Wie geht es weiter mit dem Digitalen Euro?

Independence Pay: Rollt der Wero-Zug noch pünktlich ein oder kommt er gar nicht erst auf Gleis?

Fernando Navarrete, der Berichterstatter des EU-Parlaments, wird seinen Report zum Kommissionsvorschlag am 24. Oktober vorlegen. Das teilte der Schattenberichterstatter, Damian Boeselager (Volt, Grüne/Efa) am Montag in einem Pressegespräch mit. Boeselager geht davon aus, dass Navarette eine „Konditionalitätsvorbehalt“ versehen wird, spricht der Digitale Euro soll nur eingeführt werden, wenn die privat-wirtschaftlichen Initiativen EPI/Wero es bis zu einem Tag X nicht geschafft haben, in Europa eine relevante Marktabdeckung zu erreichen. Nach Vorlage des Bericht wird der Ausschuss für Wirtschaft und Währung (ECON) des Parlaments voraussichtlich am 5. Mai 2026 eine Vorlage für das Plenum verabschieden, über die das Parlament dann abstimmen wird. Anschließend stehen die Trilog-Verhandlungen mit den Mitgliedsstaaten und der Kommission an. Der Rat hat sich im September 2025 auf einen Zeitplan für den Digital Euro verständigt und will seine Positionen bis zum Jahresende finalisieren. EZB-Direktor Piero Cipollone rechnet mit dem Beginn des Trilogs im Mai 2026. Dann kommt es darauf an, wie weit die Positionen auseinanderliegen. Eine Einigung vor Herbst/Ende 2026 ist eher unwahrscheinlich. Cipollone spricht von weitern zwei bis zweieinhalb Jahren, bis der Digitale Euro wirklich in den Wallets der Bürger Europas Einzug halten wird – 2028/2029?!. Genug Zeit für Wero, um zu einem relevanten und konkurrenzfähigen Zahlungsmittel zu werden?

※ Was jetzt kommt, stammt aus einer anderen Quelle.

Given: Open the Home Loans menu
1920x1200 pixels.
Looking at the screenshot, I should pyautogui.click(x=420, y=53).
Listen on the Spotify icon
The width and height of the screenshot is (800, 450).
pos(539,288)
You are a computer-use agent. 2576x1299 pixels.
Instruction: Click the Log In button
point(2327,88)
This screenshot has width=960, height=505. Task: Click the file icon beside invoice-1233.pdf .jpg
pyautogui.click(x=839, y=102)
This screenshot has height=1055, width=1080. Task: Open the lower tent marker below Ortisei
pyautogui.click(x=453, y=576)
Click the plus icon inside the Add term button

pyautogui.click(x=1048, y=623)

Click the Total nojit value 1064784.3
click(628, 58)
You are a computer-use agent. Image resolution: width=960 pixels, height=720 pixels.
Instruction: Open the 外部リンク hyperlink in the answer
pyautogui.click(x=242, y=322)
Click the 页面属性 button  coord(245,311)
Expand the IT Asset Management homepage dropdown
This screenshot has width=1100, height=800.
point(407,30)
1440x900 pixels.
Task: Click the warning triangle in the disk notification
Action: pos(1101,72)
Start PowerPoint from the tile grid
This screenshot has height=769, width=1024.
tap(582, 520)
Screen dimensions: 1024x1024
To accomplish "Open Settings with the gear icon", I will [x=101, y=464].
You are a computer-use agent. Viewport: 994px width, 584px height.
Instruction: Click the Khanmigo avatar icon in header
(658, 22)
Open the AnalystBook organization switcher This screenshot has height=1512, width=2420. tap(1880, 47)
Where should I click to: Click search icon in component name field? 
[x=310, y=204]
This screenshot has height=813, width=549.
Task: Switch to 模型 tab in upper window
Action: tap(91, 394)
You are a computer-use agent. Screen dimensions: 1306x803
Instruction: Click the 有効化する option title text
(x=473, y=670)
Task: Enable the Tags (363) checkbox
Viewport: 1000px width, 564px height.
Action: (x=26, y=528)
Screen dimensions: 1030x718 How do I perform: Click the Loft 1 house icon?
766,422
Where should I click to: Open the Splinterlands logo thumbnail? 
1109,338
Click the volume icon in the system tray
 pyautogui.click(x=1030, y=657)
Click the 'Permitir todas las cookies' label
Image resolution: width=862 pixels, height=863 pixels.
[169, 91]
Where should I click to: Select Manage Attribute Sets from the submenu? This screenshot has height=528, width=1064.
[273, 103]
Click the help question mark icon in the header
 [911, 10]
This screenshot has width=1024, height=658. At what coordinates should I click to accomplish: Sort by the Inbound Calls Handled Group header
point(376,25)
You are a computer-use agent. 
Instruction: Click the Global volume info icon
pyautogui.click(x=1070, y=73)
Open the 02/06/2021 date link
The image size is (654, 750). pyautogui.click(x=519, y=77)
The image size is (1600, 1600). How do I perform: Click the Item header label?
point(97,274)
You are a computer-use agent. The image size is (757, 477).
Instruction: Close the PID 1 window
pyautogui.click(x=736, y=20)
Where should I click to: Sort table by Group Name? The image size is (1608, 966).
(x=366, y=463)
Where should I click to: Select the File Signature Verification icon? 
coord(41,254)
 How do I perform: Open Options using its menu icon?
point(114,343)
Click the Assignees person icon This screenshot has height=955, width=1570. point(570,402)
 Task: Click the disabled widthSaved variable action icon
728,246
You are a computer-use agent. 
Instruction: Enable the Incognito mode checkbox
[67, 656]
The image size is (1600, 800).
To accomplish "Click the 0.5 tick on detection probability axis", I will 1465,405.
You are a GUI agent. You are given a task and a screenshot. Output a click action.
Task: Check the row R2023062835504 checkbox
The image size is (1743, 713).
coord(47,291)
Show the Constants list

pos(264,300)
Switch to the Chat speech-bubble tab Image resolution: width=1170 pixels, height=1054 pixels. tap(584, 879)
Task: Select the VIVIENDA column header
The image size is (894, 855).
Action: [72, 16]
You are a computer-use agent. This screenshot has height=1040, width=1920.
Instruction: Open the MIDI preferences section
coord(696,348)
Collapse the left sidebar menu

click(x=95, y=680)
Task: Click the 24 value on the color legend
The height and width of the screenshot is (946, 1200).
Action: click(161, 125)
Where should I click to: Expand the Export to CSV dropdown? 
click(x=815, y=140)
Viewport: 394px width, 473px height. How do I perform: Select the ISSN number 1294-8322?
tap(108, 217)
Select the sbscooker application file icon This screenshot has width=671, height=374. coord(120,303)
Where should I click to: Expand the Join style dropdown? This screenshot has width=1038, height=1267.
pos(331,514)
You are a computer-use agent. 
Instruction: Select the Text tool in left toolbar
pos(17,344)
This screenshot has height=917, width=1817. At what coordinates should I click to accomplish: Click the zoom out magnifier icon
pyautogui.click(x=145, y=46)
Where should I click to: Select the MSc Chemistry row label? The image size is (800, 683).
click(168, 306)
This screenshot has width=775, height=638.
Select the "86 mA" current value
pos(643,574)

Die Einschätzung des Schattenberichterstatters

Nach Einschätzung des Schattenberichterstatters Damian Boeselager zu den Mehrheitsverhältnissen im Parlament und im Rat stellt sich die „fundamentale Frage“, ob der Digitale Euro kommt nicht mehr. „Die EZB und die nationalen Zentralbanken machen massiv Druck. Die konservative EVP-Fraktion ist zwar noch gespalten, aber eigentlich geht es nur noch darum, das Beste aus dem Instrument zu machen“, schilderte Boeselager am heutigen Montag. Das Beste heißt für ihn: Komplexität reduzieren, die Händler von Gebühren entlasten und die User-Experience für die Verbraucher an gewohnte und gelernte Standards anzupassen. „Für mich hat es einen Wert, wenn der öffentliche Sektor die Resilienz der Zahlungsinfrastruktur absichert“, so sein Fazit zur bisherigen Debatte.

Weiter Infos und Leseempfehlungen

Ein Positionspapier von Finanzwende zur Digitalwährung findet sich hier.

Wird die Einführung des Digitalen Euro wirklich „bis zu 30“ oder 18 Mrd. Euro kosten? Die Investigativ-Profis Finanz-Szene hat die Hintergründe der PwC-Studie beleuchtet.

Die Handelsbranche ist selbstverständlich ein Befürworter niedriger Transaktionsgebühren für bargeldlose Zahlungen und damit für das Projekt. Gute Infos aus Handelssicht finden sich hier (HDE) und aus europäischer Handelssicht hier von EuroCommerce. Ein Forderungspapier des Lobbyverbandes Independent Retail mit konkreten Punkten zur Ausgestaltung der europäischen Digitalwährung findet sich hier.

Die offizielle Infoseite der EZB hier und die Haltung der Verbraucherschützer hier und last but not least die versammelte Deutsche Kreditwirtschaft hier.

Der offizielle Überblick zum legislative Fahrplan des EU-Parlaments hier.

Latest News: Was passiert im Fall eines „Bank Run“, wenn der Digitale Euro kommt? Dazu hat die EZB im Auftrag des EU-Parlaments laut Reuters eine Simulation durchgeführt und am vergangenen Freitag mehrere Szenarien je nach individuellen Haltelimits für die Bürger vorgestellt. Im „sehr unwahrscheinlichen“ Worst Case-Szenario mit einem Haltelimit von maximal 3000 Euro pro europäischer Nase würde 699 Mrd. Euro von den Geschäftsbaken abgezogen. Rund ein Dutzend (13) von 2025 europäischen Kreditinstituten würde das laut EZB-Studie nicht überleben. „Man kann den digitalen Euro nur attraktiv machen, wenn man bereit ist, den Banken ein wenig wehzutun“, zitiert Reuters Fabio De Masi in der Meldung.